→ TEXT SHOWN:
Don’t fret and let’s have a positive attitude. All I’ve heard lately is about how disappointed we all are about Battle for Zendikar, but there are a lot of great cards in the set! For example, Skyrider Elf may not make the top 10 today, but it’s still a solid card and I’m looking forward to playing with it. There are a lot of cards like that in this set.
Many staples or solid role players are hidden in the spoiler as well. What we need to remember is that we are coming from a high-powered, multi-colored block where Wizards pushed the envelope with cards that had tough mana costs. We are going back to a set designed on a power level of normal, single-colored cards. That is going to bring the power level down a notch and that’s okay.
Honestly, I like formats that are underpowered more than ones that are overpowered because your skill matters more. You need to be able to leverage your lower-powered cards and get the most out of them rather than relying on overpowered cards to get you easy wins.
Getting back to the topic at hand, there are lots of great cards in this set! Here are the ones that made their way to the top of the list.
Every Top 10 article needs an honorable mention section and most of the section this time is take up by lands. The main problem with the lands from this set has nothing to do with how powerful they are. With this being a land based set, there are understandably tons of lands. So many of them are good, but not all of them can see play. There are only so many slots for lands in a deck and we can only squeeze a limited number of colorless lands into any deck.

→ INSTRUCTION A:
Answer these questions about the Battle for Zendikar article:
(i) Which card does the writer say may not make the top 10 but is still solid?
(ii) What takes up most of the honorable mention section this time?
(iii) Why does the writer like underpowered formats more than overpowered ones?

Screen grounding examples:

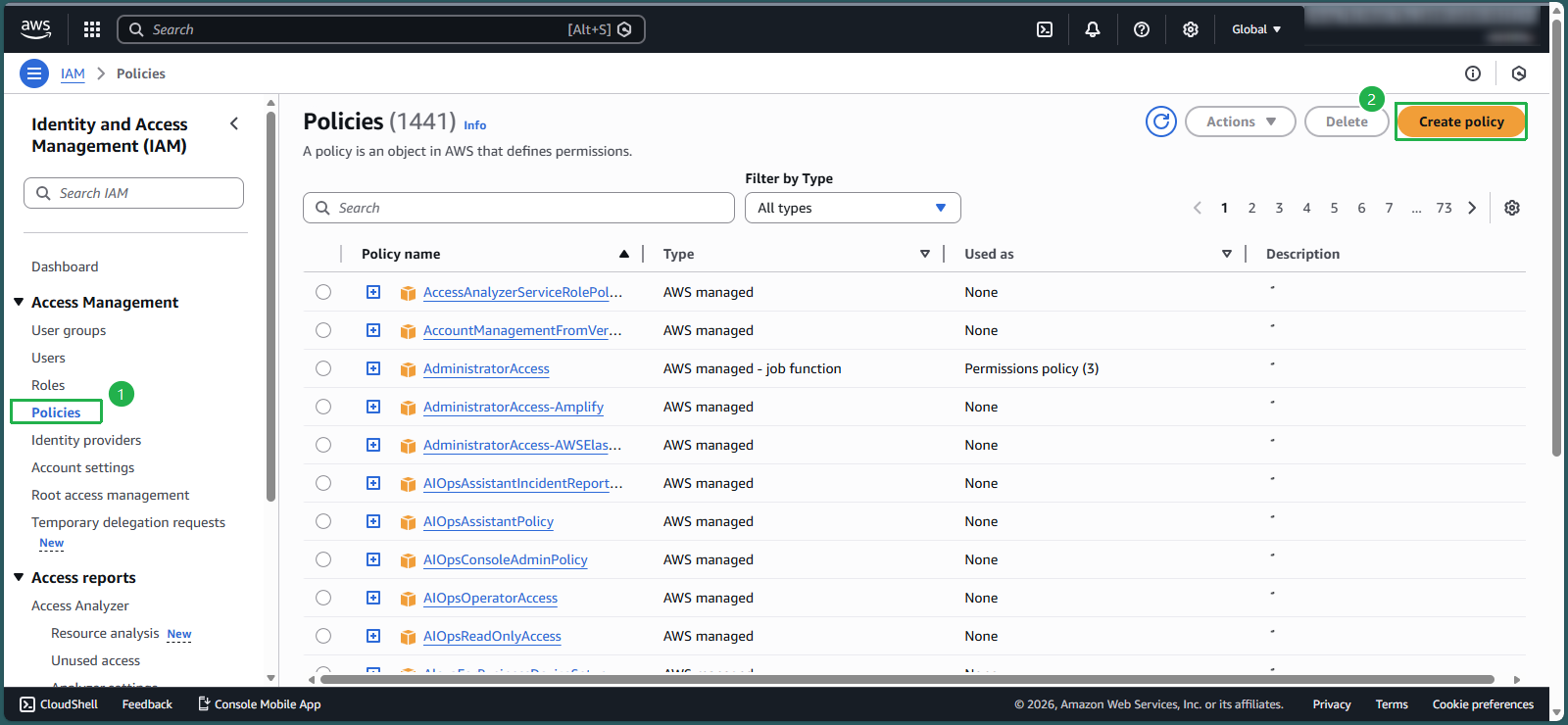This screenshot has width=1568, height=725.
Task: Open Roles in the IAM sidebar
Action: pos(48,385)
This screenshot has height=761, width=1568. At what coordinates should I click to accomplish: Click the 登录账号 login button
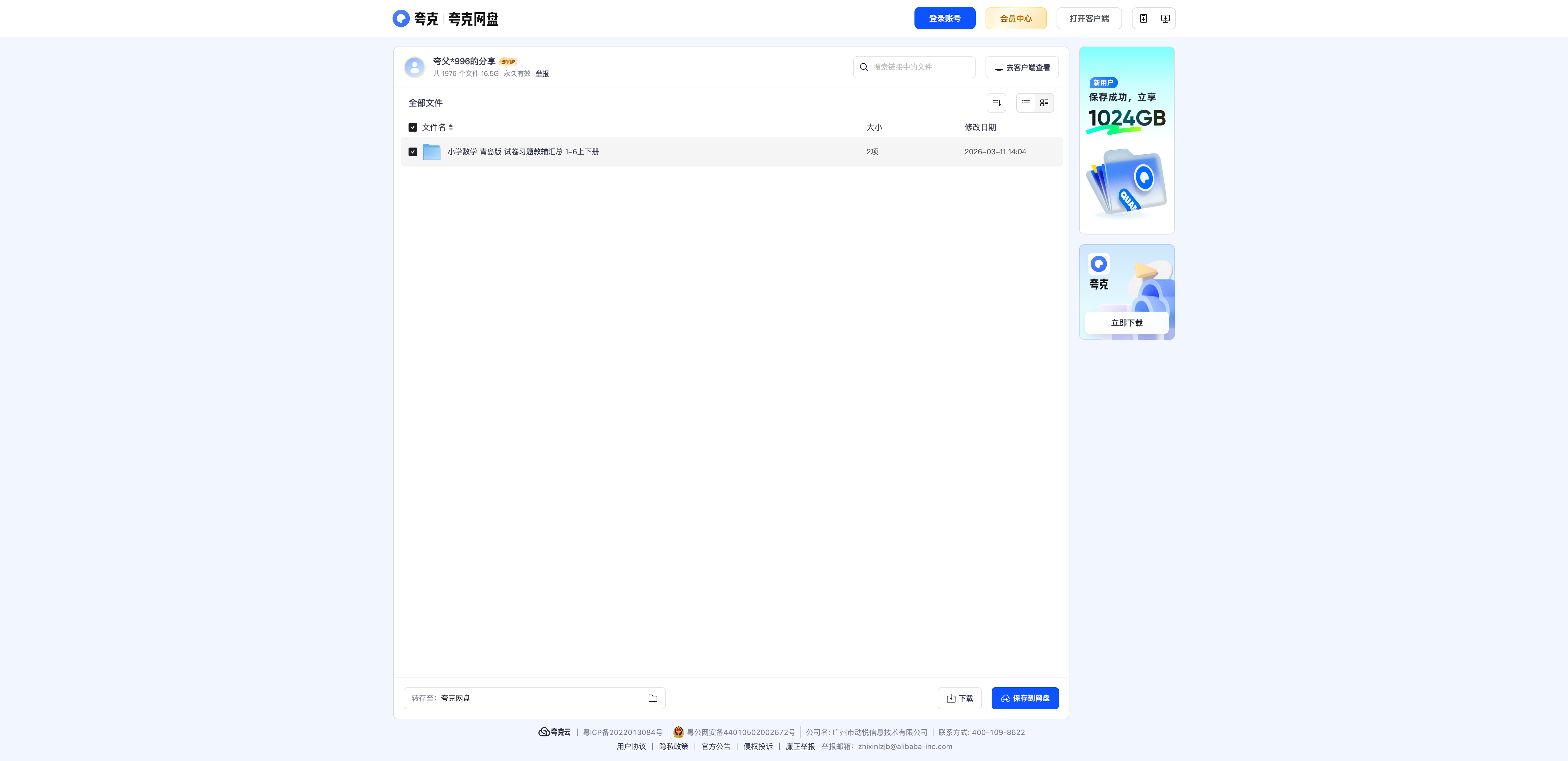pyautogui.click(x=944, y=18)
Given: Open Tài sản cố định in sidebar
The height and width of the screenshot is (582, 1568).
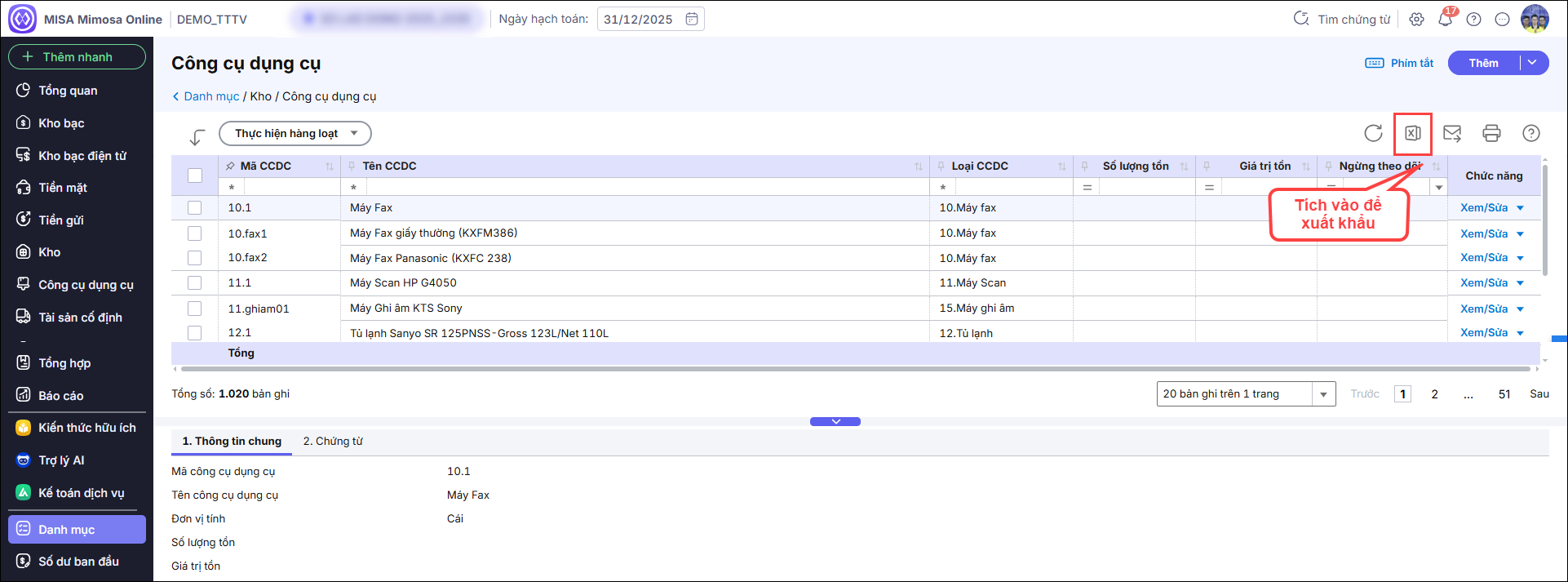Looking at the screenshot, I should [x=80, y=318].
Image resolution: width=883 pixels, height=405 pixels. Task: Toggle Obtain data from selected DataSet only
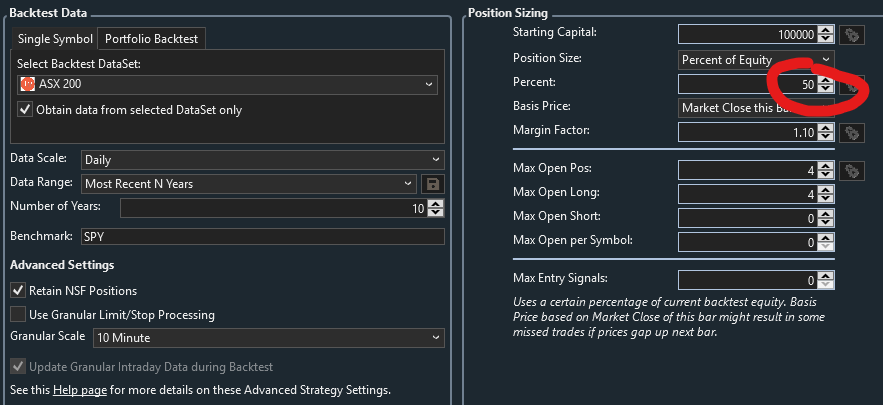[x=26, y=110]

→ INSTRUCTION B: Output the records exactly as they appear, starting at the beginning of the records and ending at the line that contains "Looking at the". Leave the pictures out.

→ FULL SOLUTION A:
(i) Skyrider Elf.
(ii) Lands.
(iii) Because your skill matters more.

→ FULL SOLUTION B:
This screenshot has width=1568, height=725.
Task: Open Roles in the IAM sidebar
Action: pos(48,385)
This screenshot has height=761, width=1568. At what coordinates should I click to accomplish: Click the 登录账号 login button
pyautogui.click(x=944, y=18)
Given: Open Tài sản cố định in sidebar
The height and width of the screenshot is (582, 1568).
Looking at the screenshot, I should [x=80, y=318].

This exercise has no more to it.